Kiera Smith, this question is similar to this one posted also by you.
Your posted code has some mistakes and unused code making it really hard to answer it. However, I try it nevertheless.
First, everything between round brackets is a block. cmd.exe
parses an entire block and expands all variable references within percent signs already on parsing the block. Therefore %pathexe%
in second for loop is expanded already before defined at all, i.e. replaced by an empty string.
Second, environment variable arch
is not used anywhere although there is an extra if condition to define it.
It is unclear if the block within most outer (
and )
should be the block for the if condition. This is currently not the case as the if condition is just for set arch=x64
. Opening (
of an if block must be on same line as keyword if after the condition and set arch=x64
would be moved into the block and not outside.
Version of Windows assigned to variable ver
is not further processed at all.
/r
on second for loop results in searching recursive for *.exe
in specified folder and all subfolders. Is that really wanted?
Do you have ever run your batch file from within a command prompt window and have used in first line echo on
instead of echo off
?
This would make it possible to debug what command line interpreter really interprets on executing the batch file.
Edit after a providing a more complete code:
It looks like your entire code could be reduced to following lines:
@echo off
cls
echo.
setlocal DisableDelayedExpansion
if "%ProgramFiles(x86)%"=="" (set "arch=\86") else (set "arch=")
set "pathexe=%~dp0files%arch%\exe"
for %%I in ("%pathexe%\*.exe") do start "Running %%~nI" /wait "%%I"
endlocal
Or even more reduced:
@echo off
cls
echo.
if "%ProgramFiles(x86)%"=="" (set "arch=\86") else (set "arch=")
set "pathexe=%~dp0files%arch%\exe"
for %%I in ("%pathexe%\*.exe") do start "Running %%~nI" /wait "%%I"
The environment variable arch
is either initialized with the string \86
or removed if existing at all depending on existence of environment variable ProgramFiles(x86) which exists only on Windows x64.
The processor architecture does not matter for installing x86 or x64 executables.
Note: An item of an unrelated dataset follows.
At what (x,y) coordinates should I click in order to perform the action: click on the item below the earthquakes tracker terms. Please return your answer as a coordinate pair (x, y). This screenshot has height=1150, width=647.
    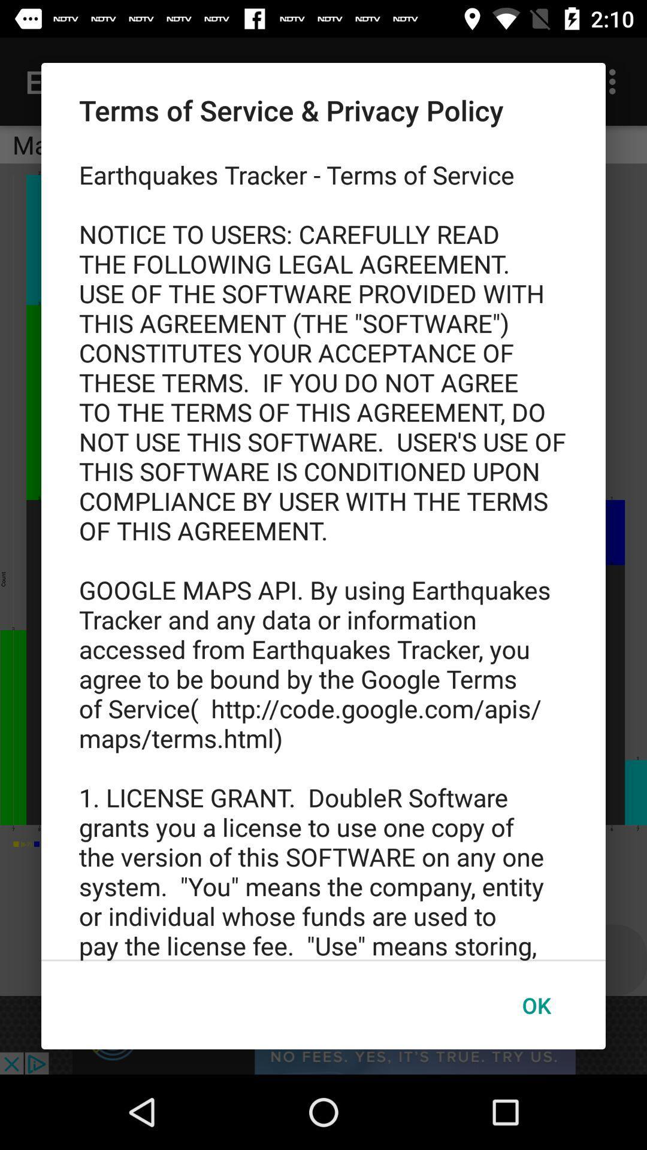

It matters which version of Windows is processing the batch file. It is possible to use on a computer with x64 processor nevertheless Windows x86 if more then 4 GB is not installed and x86 drivers are available also for the hardware components of the computer. See also Why %processor_architecture% always returns x86 instead of AMD64?
The path to the EXE files is:
- path of the batch files referenced with
%~dp0
and ending always with a backslash,
- plus fixed directory name
files
,
- plus string
\86
on Windows x86 (backslash as directory separator + directory name 86
) or nothing on Windows x64,
- plus a backslash as directory separator and directory name
exe
.
Then each .exe
file in this directory is started with command start and batch file processing is halted always until each started application terminated itself.